PRIORITY RANKING DEFINITIONS
Auditors use professional judgment to assign rankings to recommendations using the criteria and definitions listed below. The purpose of the rankings is to highlight the relative importance of some recommendations over others based on the likelihood of adverse impacts if corrective action is not taken and the seriousness of the adverse impact. Adverse impacts are situations that have or could potentially undermine or hinder the following:
a) The quality of services departments provide to the community,
b) The accuracy and completeness of County books, records, or reports,
c) The safeguarding of County assets,
d) The County’s compliance with pertinent rules, regulations, or laws,
e) The achievement of critical programmatic objectives or program outcomes, and/or
f) The cost-effective and efficient use of resources.
Priority 1 Issues
Priority 1 issues are control weaknesses or compliance lapses that are significant enough to warrant immediate corrective action. Priority 1 recommendations may result from weaknesses in the design or absence of an essential procedure or control, or when personnel fail to adhere to the procedure or control. These may be reoccurring or one-time lapses. Issues in this category may be situations that create actual or potential hindrances to the department’s ability to provide quality services to the community, and/or present significant financial, reputational, business, compliance, or safety exposures. Priority 1 recommendations require management’s immediate attention and corrective action within 90 days of report issuance, or less if so directed by the Auditor-Controller or the Audit Committee.
Priority 2 Issues
Priority 2 issues are control weaknesses or compliance lapses that are of a serious nature and warrant prompt corrective action. Priority 2 recommendations may result from weaknesses in the design or absence of an essential procedure or control, or when personnel fail to adhere to the procedure or control. These may be reoccurring or one-time lapses. Issues in this category, if not corrected, typically present increasing exposure to financial losses and missed business objectives. Priority 2 recommendations require management’s prompt attention and corrective action within 120 days of report issuance, or less if so directed by the Auditor-Controller or the Audit Committee.
Priority 3 Issues
Priority 3 issues are the more common and routine control weaknesses or compliance lapses that warrant timely corrective action. Priority 3 recommendations may result from weaknesses in the design or absence of a procedure or control, or when personnel fail to adhere to the procedure or control. The issues, while less serious than a higher-level category, are nevertheless important to the integrity of the department’s operations and must be corrected or more serious exposures could result. Departments must implement Priority 3 recommendations within 180 days of report issuance, or less if so directed by the Auditor-Controller or the Audit Committee.

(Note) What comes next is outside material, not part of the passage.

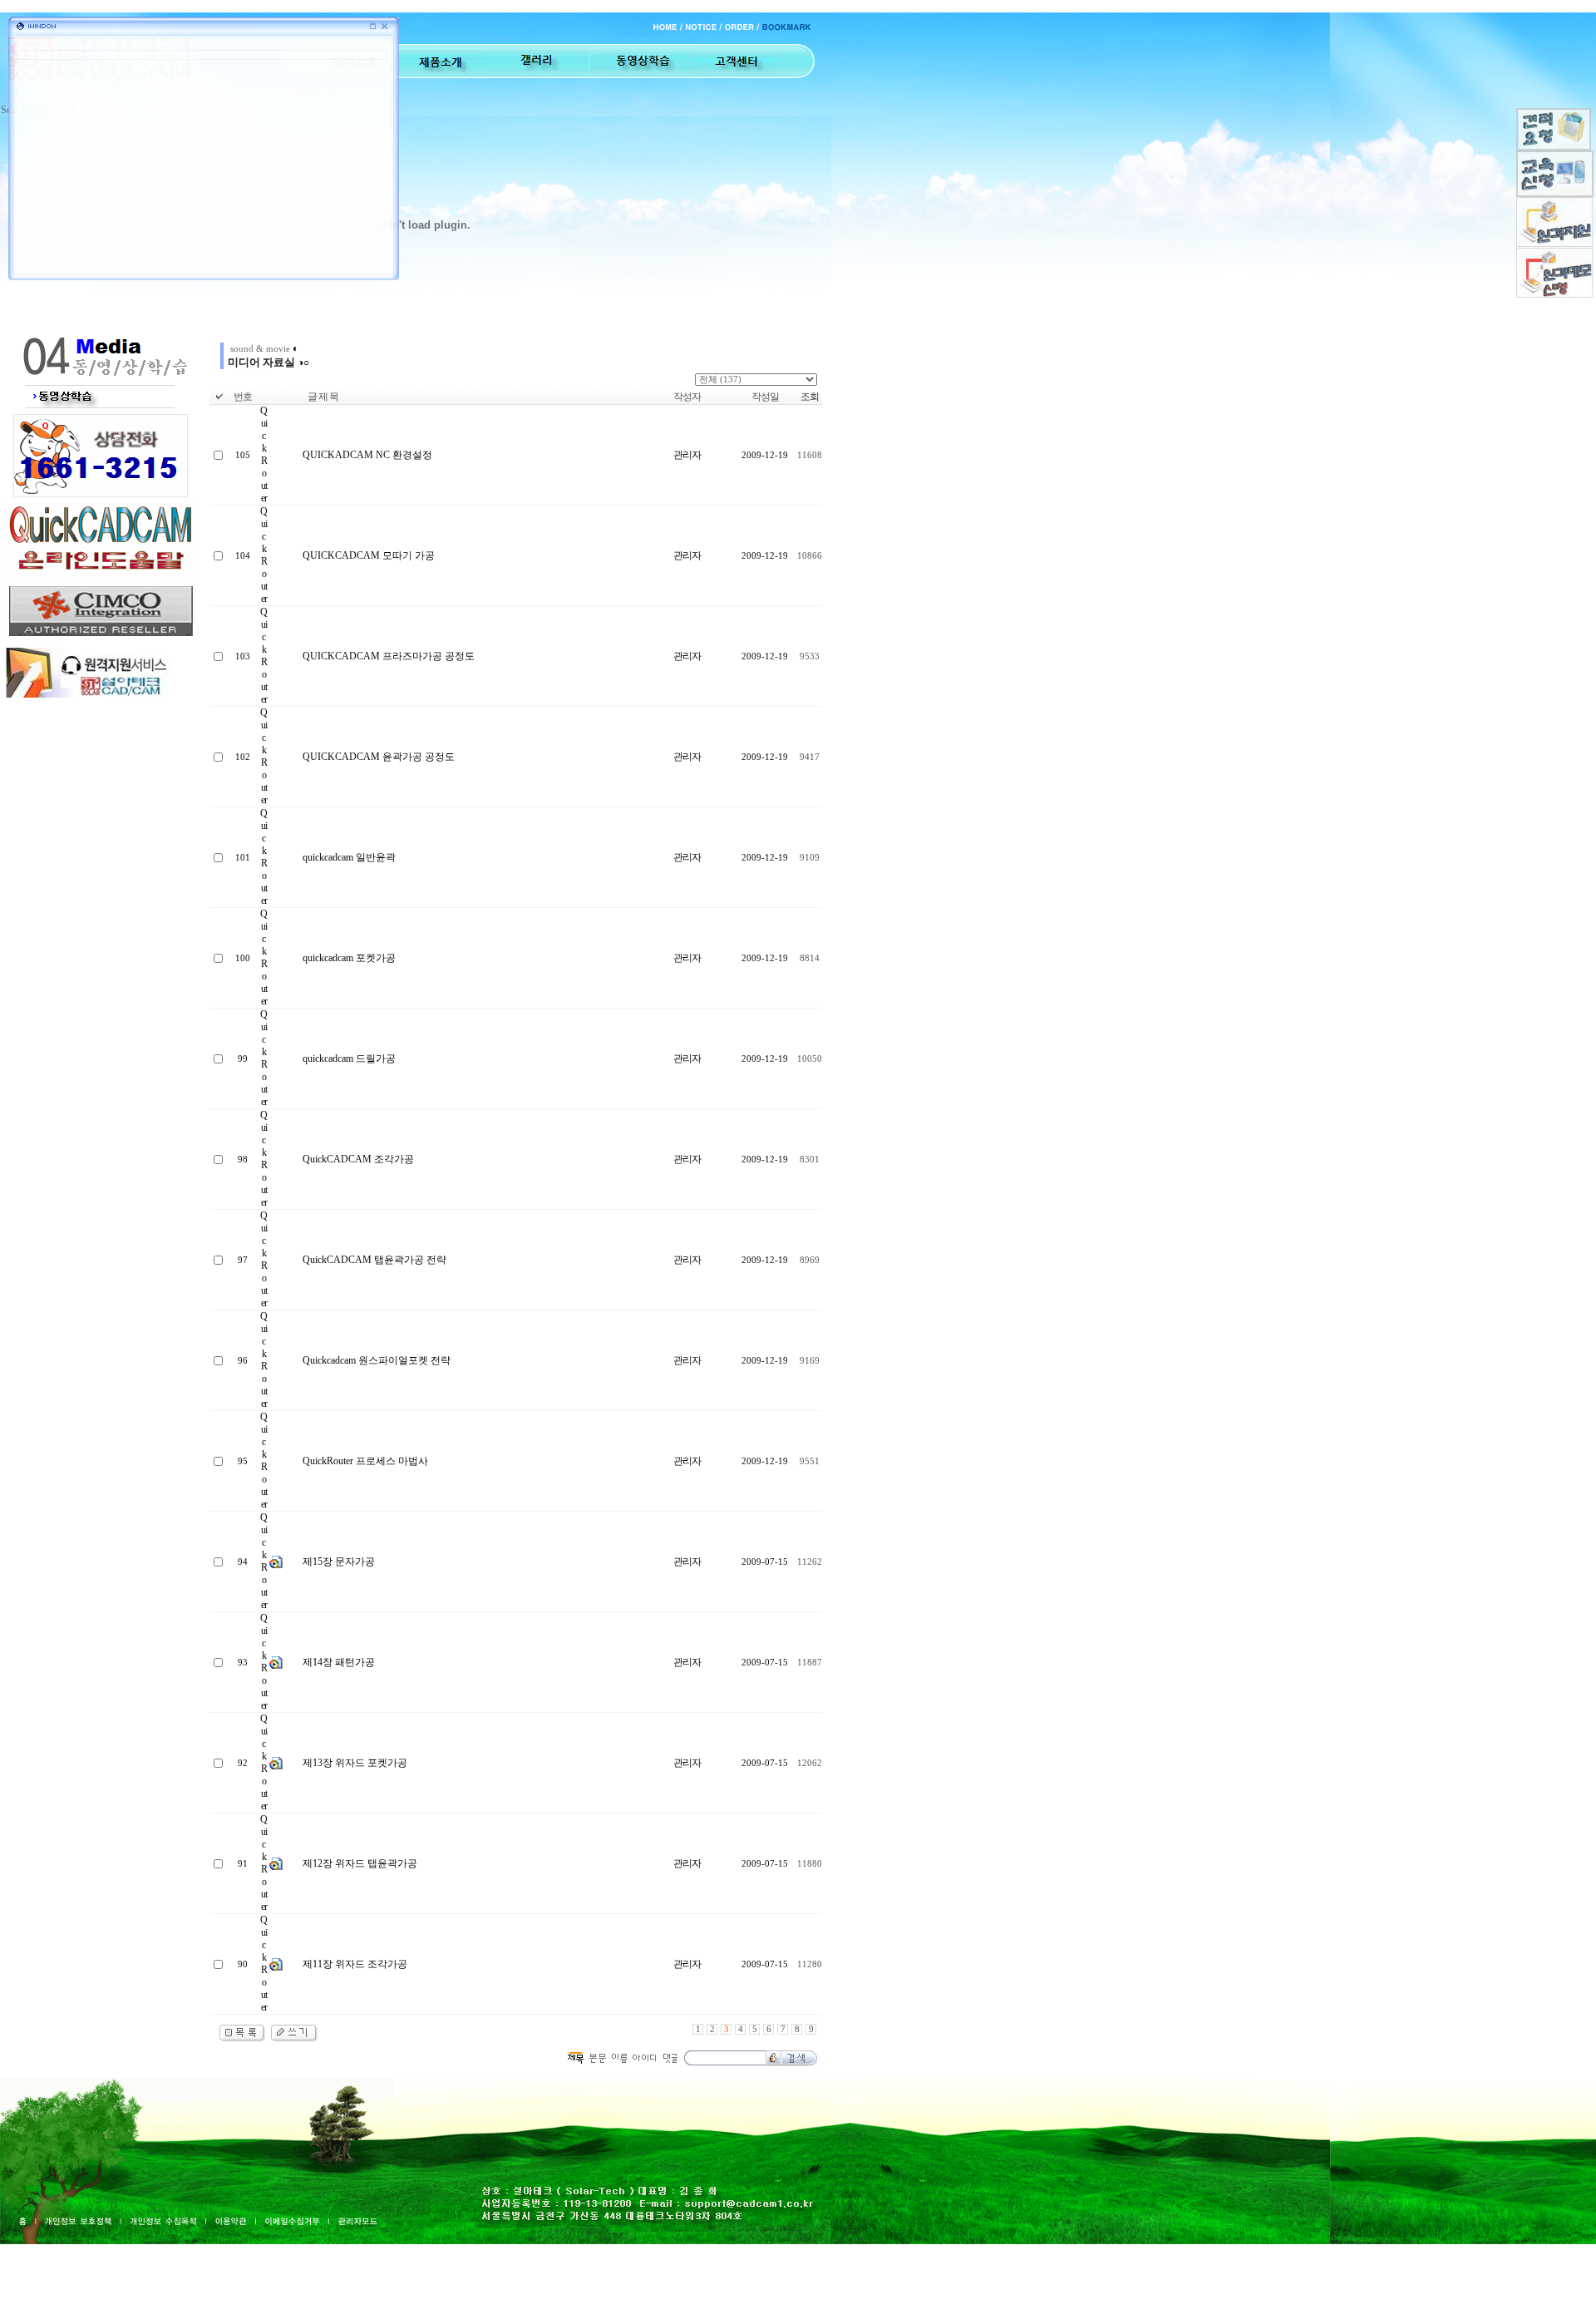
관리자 (687, 455)
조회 (809, 396)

FOLLOW-UP PROCESS AND INTERNAL CONTROLS
The Auditor-Controller (A-C) has a follow-up process designed to provide assurance to the Board of Supervisors (Board) that departments are taking appropriate and timely corrective action to address audit recommendations. Within six months of the date of an audit report, departments must submit a Corrective Action Implementation Report (CAiR) detailing the corrective action taken to address all recommendations in the report. Departments must also submit documentation with the CAiR that demonstrates the corrective action taken. We will review departments’ reported corrective action and supporting documentation, and report the results to the Board. For any recommendations not fully implemented, departments must report the status of corrective action within six months after our first follow-up report is issued.
Management’s Responsibility for Internal Controls
As indicated in County Fiscal Manual Section 1.0, management of each County department is primarily responsible for designing, implementing, and maintaining a system of internal controls that provides reasonable assurance that important departmental and County objectives are being achieved. Internal controls should sustain and improve departmental performance, adapt to changing priorities and operating environments, reduce risks to acceptable levels, and support sound decision-making.
Management must monitor internal controls on an ongoing basis to ensure that any weaknesses or non-compliance are promptly identified and corrected. The A-C’s role is to assist management by performing periodic assessments of the effectiveness of the department’s internal control systems. These assessments complement, but do not in any way replace, management’s responsibilities over internal controls.
Limitations of Internal Controls
Any system of internal controls, however well designed, has limitations. As a result, internal controls provide reasonable but not absolute assurance that an organization’s goals and objectives will be achieved. Some examples of limitations include errors, circumvention of controls by collusion, management override of controls, and poor judgment. In addition, there is a risk that internal controls may become inadequate due to changes in the organization, such as reduction in staffing or lapses in compliance.